Поэт работает слова и словосочетания, но присваивает их выдуманным людям. Свой поиск в деле речеконструкции он вынужден оправдывать выдумкой, в то время как единственным оправдывающим мотивом речепользования должна быть сама диалектическая действительность, сейчас орудующая речью косноязычной, невыразительной, отстающей от устремлений эпохи. Сама практическая жизнь должна быть окрашена искусством. Не рассказ о людях, но живые слова в живом взаимодействии людей – вот область нового приложения речевого искусства. Задача поэта – делать живой, конкретно нужный язык своего времени. Эта задача может казаться утопичной, ибо она говорит: искусство всем – не как продукт потребления, но как производственное уменье. И эта задача разрешается в конечном счете победой организующих сил революции, обращающей человечество в стройный производственный коллектив, в котором труд будет не подневольщиной, как то имеет место в капиталистическом строе, но любимым делом, и где искусство будет не зазывать в свои волшебные фонари для отдыха, но окрашивать каждое слово, движение, вещь, создаваемые человеком, станет радостным напряжением, пронизывающим производственные процессы, хотя бы ценою гибели таких специальных продуктов искусства сегодня, как стихотворение, картина, роман, соната и т. п.

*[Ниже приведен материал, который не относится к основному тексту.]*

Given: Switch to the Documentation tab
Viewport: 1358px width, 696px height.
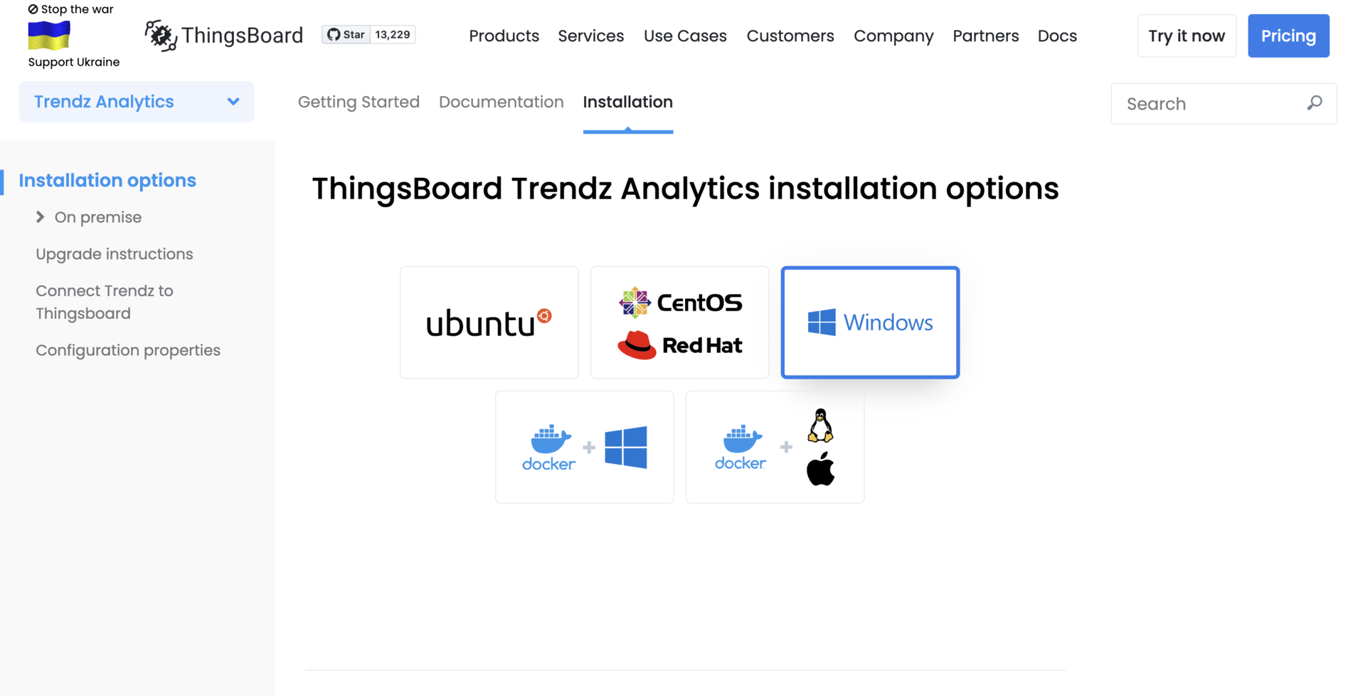Looking at the screenshot, I should click(x=501, y=102).
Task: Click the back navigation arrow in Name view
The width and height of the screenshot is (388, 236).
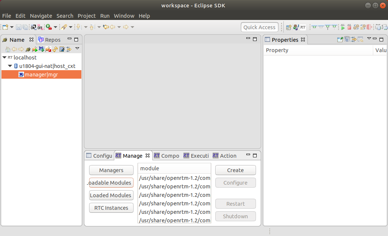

Теоретическая задача. Непосредственно отсюда возникает задача построения новой эстетики, установления правильного взгляда на искусство. Метафизическая эстетика, равно как и формальная, говорящая об искусстве, как о деятельности, вызывающей переживания особого рода (эстетический перерыв), должны быть заменены учением об искусстве, как средстве эмоционально-организующего воздействия на психику, в связи с задачей классовой борьбы. Разделение и противопоставление понятий «форма» и «содержание» должно быть сведено к учению о способах обработки матерьяла в нужную вещь, о назначении этой вещи и способах ее усвоения.

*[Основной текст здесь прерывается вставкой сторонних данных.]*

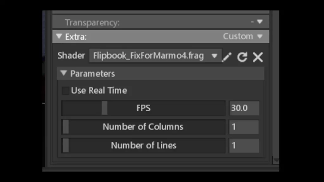Click the Number of Columns value field
Viewport: 324px width, 182px height.
pyautogui.click(x=244, y=127)
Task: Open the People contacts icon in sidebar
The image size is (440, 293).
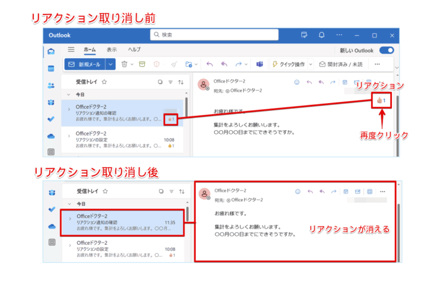Action: point(51,85)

Самый термин «назначение» вместо «содержание» – уже дан в футуристической литературе. Понимание искусства, как процесса производства и потребления эмоционально организующих вещей, приведет к следующему определению: форма есть задание, реализованное в устойчивом матерьяле, а содержание есть то социально полезное действие, которое производит вещь, потребляемая коллективом. Сознательный учет полезного действия произведения, в противовес чисто-интуитивному самопроизрастанию, и учет потребляющей массы, вместо прежней посылки произведения «в мир на общечеловеческую потребу» – вот новые способы организованного действия работников искусства.

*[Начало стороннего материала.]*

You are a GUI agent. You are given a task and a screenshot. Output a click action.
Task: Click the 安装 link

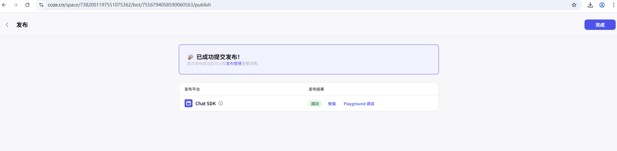pyautogui.click(x=332, y=104)
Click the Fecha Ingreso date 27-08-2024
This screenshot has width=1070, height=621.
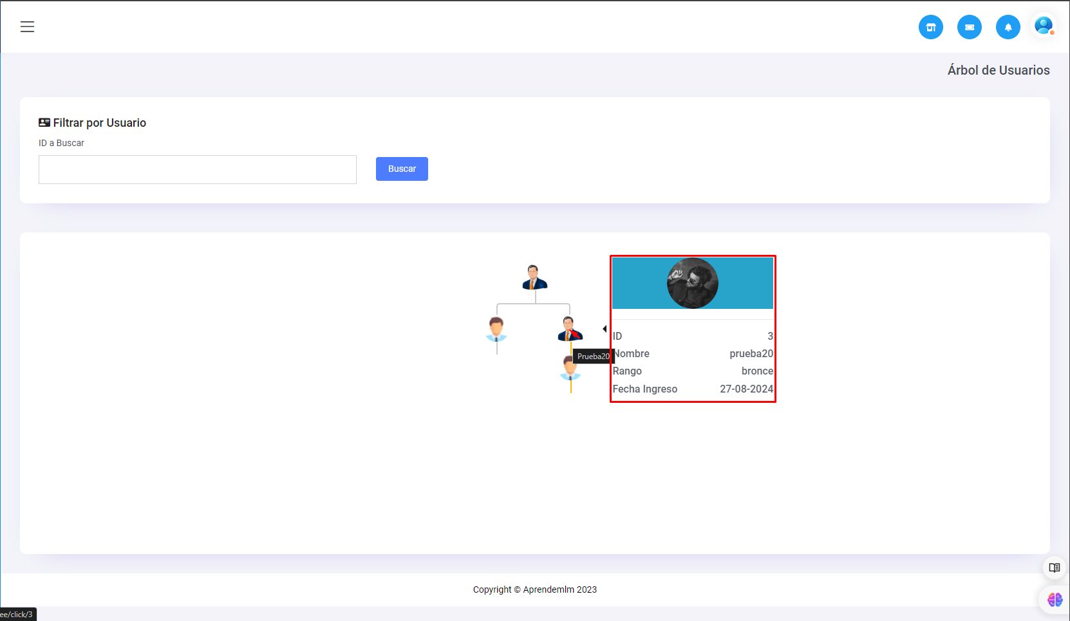[x=746, y=389]
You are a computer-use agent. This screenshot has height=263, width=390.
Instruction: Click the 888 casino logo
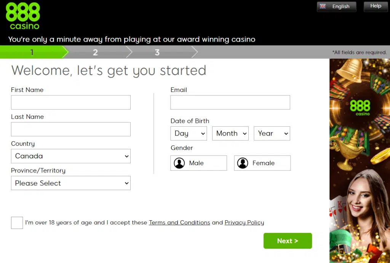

Конечно, пока искусство существует в прежнем виде и является одним из острейших классовых орудий воздействия на психику, – футуристы должны вести бой внутри этого фронта искусства, используя потребление массами продуктов эстетического производства, – бой за вкус, – противопоставляя материалистическую точку зрения идеализму и пассеизму. На хребте каждого, хотя бы эстетически построенного, произведения должен быть в сознании потребителя максимум контрабанды, в виде новых приемов обработки речевого материала, в виде агитационных ферментов, в виде новых боевых симпатий и радований, враждебных старым, слюнявым, от жизни уходящим или за жизнью на брюхе ползущим, вкусам. Бороться внутри искусства его же средствами за гибель его – за то, чтобы стих, назначение которого, казалось бы, в том, чтоб «слабить легко и нежно» – взрывался пероксилиновой шашкой в желудке потребителя.